== Work to complete ==
Only the lines from the one containing "Terms of Service (321, 917)" through the one containing "2020年1月 (283, 1221)" should be printed, exactly as they appear below, with both ends included.

Dataset entries
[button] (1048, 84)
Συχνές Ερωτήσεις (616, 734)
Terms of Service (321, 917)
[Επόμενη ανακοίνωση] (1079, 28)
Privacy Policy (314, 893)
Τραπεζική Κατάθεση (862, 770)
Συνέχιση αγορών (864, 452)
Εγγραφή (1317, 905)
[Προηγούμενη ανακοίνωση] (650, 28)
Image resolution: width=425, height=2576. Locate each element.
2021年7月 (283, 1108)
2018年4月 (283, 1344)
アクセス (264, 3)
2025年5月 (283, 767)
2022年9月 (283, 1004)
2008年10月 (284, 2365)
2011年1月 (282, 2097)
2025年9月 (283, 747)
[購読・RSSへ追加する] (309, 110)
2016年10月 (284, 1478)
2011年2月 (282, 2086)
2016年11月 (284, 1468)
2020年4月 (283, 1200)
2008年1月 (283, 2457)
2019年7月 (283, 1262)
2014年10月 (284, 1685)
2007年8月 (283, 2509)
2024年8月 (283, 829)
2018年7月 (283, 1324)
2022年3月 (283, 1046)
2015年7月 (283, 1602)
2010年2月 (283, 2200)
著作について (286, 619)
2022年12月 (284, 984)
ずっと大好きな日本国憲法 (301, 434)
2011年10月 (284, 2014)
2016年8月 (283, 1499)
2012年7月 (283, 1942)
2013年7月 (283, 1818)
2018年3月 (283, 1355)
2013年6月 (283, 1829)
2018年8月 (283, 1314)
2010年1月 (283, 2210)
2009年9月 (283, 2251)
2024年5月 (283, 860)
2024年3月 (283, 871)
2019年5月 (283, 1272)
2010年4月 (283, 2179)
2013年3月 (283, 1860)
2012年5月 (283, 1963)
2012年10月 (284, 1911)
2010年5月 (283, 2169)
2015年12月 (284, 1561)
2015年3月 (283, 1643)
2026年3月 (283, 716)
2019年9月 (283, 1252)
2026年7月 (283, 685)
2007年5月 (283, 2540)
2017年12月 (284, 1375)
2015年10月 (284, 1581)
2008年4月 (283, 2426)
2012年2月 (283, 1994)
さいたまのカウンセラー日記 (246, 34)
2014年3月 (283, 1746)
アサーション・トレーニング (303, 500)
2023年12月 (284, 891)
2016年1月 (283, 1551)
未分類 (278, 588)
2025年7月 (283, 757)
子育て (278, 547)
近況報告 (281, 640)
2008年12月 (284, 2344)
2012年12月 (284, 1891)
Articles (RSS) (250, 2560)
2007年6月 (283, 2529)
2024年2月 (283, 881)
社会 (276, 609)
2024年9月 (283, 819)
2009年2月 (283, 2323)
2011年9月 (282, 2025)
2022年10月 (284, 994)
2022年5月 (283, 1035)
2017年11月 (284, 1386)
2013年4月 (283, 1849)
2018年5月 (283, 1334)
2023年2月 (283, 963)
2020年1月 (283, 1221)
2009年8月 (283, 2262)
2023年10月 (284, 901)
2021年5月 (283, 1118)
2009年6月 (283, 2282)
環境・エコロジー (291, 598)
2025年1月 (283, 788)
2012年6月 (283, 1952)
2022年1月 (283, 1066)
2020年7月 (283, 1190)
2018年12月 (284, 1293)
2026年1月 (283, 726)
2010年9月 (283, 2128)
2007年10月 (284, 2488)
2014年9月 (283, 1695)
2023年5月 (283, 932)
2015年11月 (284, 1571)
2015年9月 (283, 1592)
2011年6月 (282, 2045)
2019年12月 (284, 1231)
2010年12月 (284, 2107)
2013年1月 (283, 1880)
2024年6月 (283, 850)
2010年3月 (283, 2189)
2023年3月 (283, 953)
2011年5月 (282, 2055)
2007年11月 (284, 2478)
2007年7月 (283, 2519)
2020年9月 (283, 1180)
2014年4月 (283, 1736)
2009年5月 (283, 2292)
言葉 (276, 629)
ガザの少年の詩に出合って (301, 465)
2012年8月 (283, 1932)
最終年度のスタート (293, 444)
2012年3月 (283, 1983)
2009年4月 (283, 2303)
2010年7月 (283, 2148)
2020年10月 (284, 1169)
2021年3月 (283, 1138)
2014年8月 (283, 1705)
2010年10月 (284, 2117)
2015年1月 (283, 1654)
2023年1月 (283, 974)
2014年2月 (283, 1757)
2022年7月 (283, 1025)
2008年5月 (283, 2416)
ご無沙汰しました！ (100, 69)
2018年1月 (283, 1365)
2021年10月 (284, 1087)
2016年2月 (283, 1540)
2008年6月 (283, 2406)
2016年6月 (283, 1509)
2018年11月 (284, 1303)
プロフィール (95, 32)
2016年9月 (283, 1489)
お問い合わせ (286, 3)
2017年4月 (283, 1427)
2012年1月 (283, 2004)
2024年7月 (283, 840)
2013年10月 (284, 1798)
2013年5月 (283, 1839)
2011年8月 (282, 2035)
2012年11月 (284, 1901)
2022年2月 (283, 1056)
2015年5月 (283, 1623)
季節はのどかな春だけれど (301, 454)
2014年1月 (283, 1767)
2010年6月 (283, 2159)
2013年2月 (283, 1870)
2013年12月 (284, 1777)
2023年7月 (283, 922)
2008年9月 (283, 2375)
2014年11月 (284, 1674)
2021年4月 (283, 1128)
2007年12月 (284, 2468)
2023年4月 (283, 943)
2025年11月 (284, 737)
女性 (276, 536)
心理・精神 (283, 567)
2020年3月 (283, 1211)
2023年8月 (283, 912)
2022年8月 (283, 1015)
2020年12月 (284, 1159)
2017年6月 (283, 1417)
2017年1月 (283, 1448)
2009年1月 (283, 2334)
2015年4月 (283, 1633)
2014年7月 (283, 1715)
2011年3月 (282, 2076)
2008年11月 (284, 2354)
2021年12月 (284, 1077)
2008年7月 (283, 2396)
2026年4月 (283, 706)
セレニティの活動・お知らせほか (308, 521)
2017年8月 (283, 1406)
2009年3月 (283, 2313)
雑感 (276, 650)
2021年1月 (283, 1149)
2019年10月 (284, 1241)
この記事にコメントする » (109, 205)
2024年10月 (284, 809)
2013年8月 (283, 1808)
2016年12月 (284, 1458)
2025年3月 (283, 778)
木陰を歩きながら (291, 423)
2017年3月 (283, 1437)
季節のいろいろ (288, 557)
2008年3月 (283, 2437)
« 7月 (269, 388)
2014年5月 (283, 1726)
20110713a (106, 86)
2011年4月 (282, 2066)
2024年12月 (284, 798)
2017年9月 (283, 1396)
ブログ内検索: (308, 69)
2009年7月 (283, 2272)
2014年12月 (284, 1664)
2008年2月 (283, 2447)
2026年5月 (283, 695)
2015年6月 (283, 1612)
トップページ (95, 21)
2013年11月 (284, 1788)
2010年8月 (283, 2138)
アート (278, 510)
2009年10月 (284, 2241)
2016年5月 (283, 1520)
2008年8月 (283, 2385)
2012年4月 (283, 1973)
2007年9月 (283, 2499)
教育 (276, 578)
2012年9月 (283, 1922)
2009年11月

== Solution to this problem ==
Terms of Service (321, 917)
[Επόμενη ανακοίνωση] (1079, 28)
Privacy Policy (314, 893)
Τραπεζική Κατάθεση (862, 770)
Συνέχιση αγορών (864, 452)
Εγγραφή (1317, 905)
[Προηγούμενη ανακοίνωση] (650, 28)
Image resolution: width=425, height=2576. Locate each element.
2021年7月 (283, 1108)
2018年4月 (283, 1344)
アクセス (264, 3)
2025年5月 (283, 767)
2022年9月 (283, 1004)
2008年10月 (284, 2365)
2011年1月 (282, 2097)
2025年9月 (283, 747)
[購読・RSSへ追加する] (309, 110)
2016年10月 (284, 1478)
2011年2月 (282, 2086)
2016年11月 (284, 1468)
2020年4月 (283, 1200)
2008年1月 (283, 2457)
2019年7月 (283, 1262)
2014年10月 (284, 1685)
2007年8月 (283, 2509)
2024年8月 (283, 829)
2018年7月 (283, 1324)
2022年3月 (283, 1046)
2015年7月 (283, 1602)
2010年2月 (283, 2200)
著作について (286, 619)
2022年12月 (284, 984)
ずっと大好きな日本国憲法 (301, 434)
2011年10月 (284, 2014)
2016年8月 (283, 1499)
2012年7月 (283, 1942)
2013年7月 (283, 1818)
2018年3月 (283, 1355)
2013年6月 (283, 1829)
2018年8月 (283, 1314)
2010年1月 (283, 2210)
2009年9月 (283, 2251)
2024年5月 (283, 860)
2024年3月 (283, 871)
2019年5月 (283, 1272)
2010年4月 (283, 2179)
2013年3月 (283, 1860)
2012年5月 (283, 1963)
2012年10月 (284, 1911)
2010年5月 (283, 2169)
2015年12月 (284, 1561)
2015年3月 (283, 1643)
2026年3月 (283, 716)
2019年9月 (283, 1252)
2026年7月 (283, 685)
2007年5月 (283, 2540)
2017年12月 (284, 1375)
2015年10月 (284, 1581)
2008年4月 (283, 2426)
2012年2月 (283, 1994)
さいたまのカウンセラー日記 (246, 34)
2014年3月 (283, 1746)
アサーション・トレーニング (303, 500)
2023年12月 (284, 891)
2016年1月 (283, 1551)
未分類 (278, 588)
2025年7月 (283, 757)
子育て (278, 547)
近況報告 (281, 640)
2008年12月 (284, 2344)
2012年12月 (284, 1891)
Articles (RSS) (250, 2560)
2007年6月 (283, 2529)
2024年2月 (283, 881)
社会 (276, 609)
2024年9月 (283, 819)
2009年2月 (283, 2323)
2011年9月 (282, 2025)
2022年10月 (284, 994)
2022年5月 (283, 1035)
2017年11月 (284, 1386)
2013年4月 (283, 1849)
2018年5月 (283, 1334)
2023年2月 (283, 963)
2020年1月 (283, 1221)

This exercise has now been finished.